An open letter to The Atlantic regarding the payment of workers

Eric Garland Generational Conflict 16 Comments

As a contributing writer to The Atlantic, I have been closely following the controversy that has erupted since Nate Thayer stepped forth to publicly expose your payment practices of freelance contributors. The statements from your leadership and staff editors around this issue of failing to pay trained, experienced adult professionals have exposed glaring inconsistencies and intellectual failings that tarnish the reputation of your organization and threaten your credibility.

Given that The Atlantic Media Group is one of many companies posting record profits and yet pushing its labor force into accepting little or no pay, I watched closely to see how your organization would handle this public relations exercise. Since economic inequity is the great story of our age, I assumed that the finest minds in America, residing putatively at The Atlantic, would be able to muster a searingly deep introspection about what this means and where to go from here. At the very least, I wondered if the leaders of your institution might fall on their sword, deliver a heartfelt mea maxima culpa and explain how this sort of thing will never happen again.
★ ★ ★ ★ ★ ★ ★
» What this exercise asks
**A.** Render this sentence from the open letter into Spanish: "At the very least, I wondered if the leaders of your institution might fall on their sword, deliver a heartfelt mea maxima culpa and explain how this sort of thing will never happen again."
**B.** Echo the open letter word for word, starting with "As a contributing" and going on through "threaten your credibility.".
Work from the open letter alone.
★ ★ ★ ★ ★ ★ ★
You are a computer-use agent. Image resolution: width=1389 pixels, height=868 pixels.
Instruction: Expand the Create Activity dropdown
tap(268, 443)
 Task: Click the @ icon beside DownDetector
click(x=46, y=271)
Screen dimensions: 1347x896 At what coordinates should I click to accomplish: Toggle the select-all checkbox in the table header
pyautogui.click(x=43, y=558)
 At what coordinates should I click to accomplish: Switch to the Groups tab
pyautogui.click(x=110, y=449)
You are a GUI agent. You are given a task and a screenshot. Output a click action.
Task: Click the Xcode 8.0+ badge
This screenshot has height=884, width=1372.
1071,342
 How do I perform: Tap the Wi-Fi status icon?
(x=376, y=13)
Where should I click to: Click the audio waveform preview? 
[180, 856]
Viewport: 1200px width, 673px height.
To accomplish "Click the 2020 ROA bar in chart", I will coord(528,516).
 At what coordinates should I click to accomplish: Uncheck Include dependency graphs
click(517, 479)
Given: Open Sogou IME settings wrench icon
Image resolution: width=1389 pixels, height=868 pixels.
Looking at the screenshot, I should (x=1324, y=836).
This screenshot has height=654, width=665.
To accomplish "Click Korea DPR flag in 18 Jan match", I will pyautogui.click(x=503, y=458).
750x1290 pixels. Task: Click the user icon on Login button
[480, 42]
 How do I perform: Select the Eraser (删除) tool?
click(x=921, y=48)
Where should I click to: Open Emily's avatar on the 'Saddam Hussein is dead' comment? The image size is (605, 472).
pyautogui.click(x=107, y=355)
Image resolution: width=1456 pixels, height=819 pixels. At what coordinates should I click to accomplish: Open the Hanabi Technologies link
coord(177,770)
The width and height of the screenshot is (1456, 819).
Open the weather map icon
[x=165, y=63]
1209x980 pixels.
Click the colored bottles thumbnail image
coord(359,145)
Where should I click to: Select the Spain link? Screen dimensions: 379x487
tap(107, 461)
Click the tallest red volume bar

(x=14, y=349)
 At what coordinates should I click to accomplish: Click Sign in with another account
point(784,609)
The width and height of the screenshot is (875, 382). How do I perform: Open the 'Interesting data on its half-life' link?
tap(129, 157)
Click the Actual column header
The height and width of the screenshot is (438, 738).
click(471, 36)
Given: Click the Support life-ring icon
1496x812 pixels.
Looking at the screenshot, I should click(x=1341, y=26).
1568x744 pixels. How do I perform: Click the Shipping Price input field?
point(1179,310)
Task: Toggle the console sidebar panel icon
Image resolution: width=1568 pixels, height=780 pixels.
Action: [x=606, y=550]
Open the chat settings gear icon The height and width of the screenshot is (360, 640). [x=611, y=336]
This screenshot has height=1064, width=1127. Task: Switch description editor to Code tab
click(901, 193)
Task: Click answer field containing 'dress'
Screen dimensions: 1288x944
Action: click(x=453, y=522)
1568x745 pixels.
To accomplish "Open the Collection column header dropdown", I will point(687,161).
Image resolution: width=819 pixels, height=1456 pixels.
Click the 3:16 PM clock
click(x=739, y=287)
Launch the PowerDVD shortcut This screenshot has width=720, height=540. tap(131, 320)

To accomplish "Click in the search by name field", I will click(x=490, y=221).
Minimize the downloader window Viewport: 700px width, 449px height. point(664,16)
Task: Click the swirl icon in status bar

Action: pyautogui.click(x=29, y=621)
★ ★ ★ ★ ★ ★ ★
» Solutions to the exercise
**A.** Como mínimo, me preguntaba si los líderes de su institución podrían caer sobre su espada, pronunciar un sentido mea maxima culpa y explicar cómo algo así nunca volverá a suceder.

**B.**
As a contributing writer to The Atlantic, I have been closely following the controversy that has erupted since Nate Thayer stepped forth to publicly expose your payment practices of freelance contributors. The statements from your leadership and staff editors around this issue of failing to pay trained, experienced adult professionals have exposed glaring inconsistencies and intellectual failings that tarnish the reputation of your organization and threaten your credibility.